Additional file 2: Video segment 2 (https://drive.google.com/open?id=0BxN303l61fkBYnBMeVFqazNib2s) demonstrates the rich phenomenology of orthostatic tremor (OT) in five patients. Patient 1 is an 83-year-old man who presented with a 10-year history of difficulty standing while shaving or waiting for a train. Examination revealed OT, visible and palpable in the legs, as well as sense of imbalance triggered by standing and immediately relieved by walking. Patient 2 is a 75-year-old woman with a thoracic arachnoid cyst and a 3-year history of OT. Symptoms were triggered by standing, relieved by walking, and recurred even as she briefly stopped to turn. The movements may be secondary OT. We cannot prove they are the result of the arachnoid cyst, but they started after the cyst was recognized.
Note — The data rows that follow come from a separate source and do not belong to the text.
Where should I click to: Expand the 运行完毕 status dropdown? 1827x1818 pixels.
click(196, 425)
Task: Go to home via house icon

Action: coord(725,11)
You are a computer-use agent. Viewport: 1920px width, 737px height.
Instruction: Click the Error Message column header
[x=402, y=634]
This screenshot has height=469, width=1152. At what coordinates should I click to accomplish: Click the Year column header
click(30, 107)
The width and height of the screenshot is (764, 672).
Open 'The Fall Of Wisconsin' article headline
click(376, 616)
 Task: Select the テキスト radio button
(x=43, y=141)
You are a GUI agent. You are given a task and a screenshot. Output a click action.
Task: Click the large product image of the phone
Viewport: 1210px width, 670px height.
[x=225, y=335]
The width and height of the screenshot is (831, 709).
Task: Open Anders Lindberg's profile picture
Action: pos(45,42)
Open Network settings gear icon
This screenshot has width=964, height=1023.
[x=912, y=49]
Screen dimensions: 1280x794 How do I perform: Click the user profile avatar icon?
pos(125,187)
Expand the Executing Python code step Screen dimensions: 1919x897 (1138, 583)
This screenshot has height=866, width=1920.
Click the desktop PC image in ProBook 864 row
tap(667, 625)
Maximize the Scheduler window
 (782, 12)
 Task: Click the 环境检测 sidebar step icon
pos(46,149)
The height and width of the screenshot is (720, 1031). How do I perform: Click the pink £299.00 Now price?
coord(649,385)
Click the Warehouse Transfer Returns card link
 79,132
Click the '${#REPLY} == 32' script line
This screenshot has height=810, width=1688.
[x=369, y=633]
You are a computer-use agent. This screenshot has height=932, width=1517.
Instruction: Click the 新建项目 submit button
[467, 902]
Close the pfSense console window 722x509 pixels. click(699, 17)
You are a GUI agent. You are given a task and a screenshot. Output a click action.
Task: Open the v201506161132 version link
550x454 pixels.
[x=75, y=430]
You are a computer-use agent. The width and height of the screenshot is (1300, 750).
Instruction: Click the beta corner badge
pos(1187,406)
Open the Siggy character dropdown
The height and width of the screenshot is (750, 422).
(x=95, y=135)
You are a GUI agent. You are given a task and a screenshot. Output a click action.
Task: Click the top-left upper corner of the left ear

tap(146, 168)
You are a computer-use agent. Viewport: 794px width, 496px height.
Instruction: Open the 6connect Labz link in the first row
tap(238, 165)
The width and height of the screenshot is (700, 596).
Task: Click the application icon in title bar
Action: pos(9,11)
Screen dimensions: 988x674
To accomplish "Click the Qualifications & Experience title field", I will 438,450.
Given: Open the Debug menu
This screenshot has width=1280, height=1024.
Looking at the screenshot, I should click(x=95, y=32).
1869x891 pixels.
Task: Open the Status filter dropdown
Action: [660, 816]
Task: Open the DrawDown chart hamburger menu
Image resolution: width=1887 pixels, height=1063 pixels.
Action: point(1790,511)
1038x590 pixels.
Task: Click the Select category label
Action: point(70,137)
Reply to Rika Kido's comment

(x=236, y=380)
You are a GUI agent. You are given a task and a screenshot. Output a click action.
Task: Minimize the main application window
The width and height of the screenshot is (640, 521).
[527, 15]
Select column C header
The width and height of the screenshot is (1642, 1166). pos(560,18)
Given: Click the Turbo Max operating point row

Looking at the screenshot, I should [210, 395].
Patient 3, an 86-year-old man with a 1-year history of significant OT, demonstrates the marked benefit he obtains from peripheral sensory input (gently holding the examiner’s hand, or touching the wall with his hand). The video mimics how he uses this sensory input to ambulate in his home, walking while guiding the palm or even the dorsum of his hand along the wall. Patient 4, a 76-year-old woman with a 6-year history of severe OT, had already developed gait fearfulness by the time of her evaluation. Examination in the office revealed OT which improved instantly by grasping the examiner’s hand or even one finger. She would not allow the examiner to let go of her hands to stand unassisted. Treatment with clonazepam 0.5 mg twice daily markedly improved her OT, allowing her to walk unassisted (not shown on video). Patient 5, a 70-year-old woman with a 3-year history of OT, could no longer walk without a rolling walker. Examination demonstrated OT that would occur within 5 seconds of standing and was relieved by touching the table. Her walking was impaired although she was able to ambulate with the sensory input of holding one finger of the examiner’s hand. Treatment with clonazepam 0.5 mg twice daily allowed her to stand and walk unassisted (demonstrated on video).

Video segment 3

Additional file 3: Video segment 3 (https://drive.google.com/open?id=0BxN303l61fkBX0dGWi1WR3gtZGc) demonstrates the phenomenology of painful legs-moving toes (PLMT) and painful hands-moving fingers (PHMF) syndromes. Patient 1 presented with a 3-year history of involuntary movements of the toes, observed even in deep sleep. Movements were accompanied by pain that was refractory to medication. Examination revealed bilateral undulating movements of the toes in both flexion/extension and the lateral plane. Patient 2 presented with involuntary movements of the left toes which were annoying but not painful. Examination revealed undulating lateral movements of all five toes, consistent with painless, unilateral PLMT. Patient 3 demonstrates similar movements affecting the fingers of the left hand, accompanied by pain that persisted in sleep—PHMF Patient 4, a 53-year-old man with a 20-year history of pain and involuntary movements of the left hand, demonstrates a similar phenotype of PHMF. Side to side undulating movements of the third, fourth and fifth fingers were disabling and refractory to treatment.

Consent statement

Written informed consent was obtained from the patients for publication of all video segments. A copy of the written consent is available for review by the Editor-in-Chief of this journal.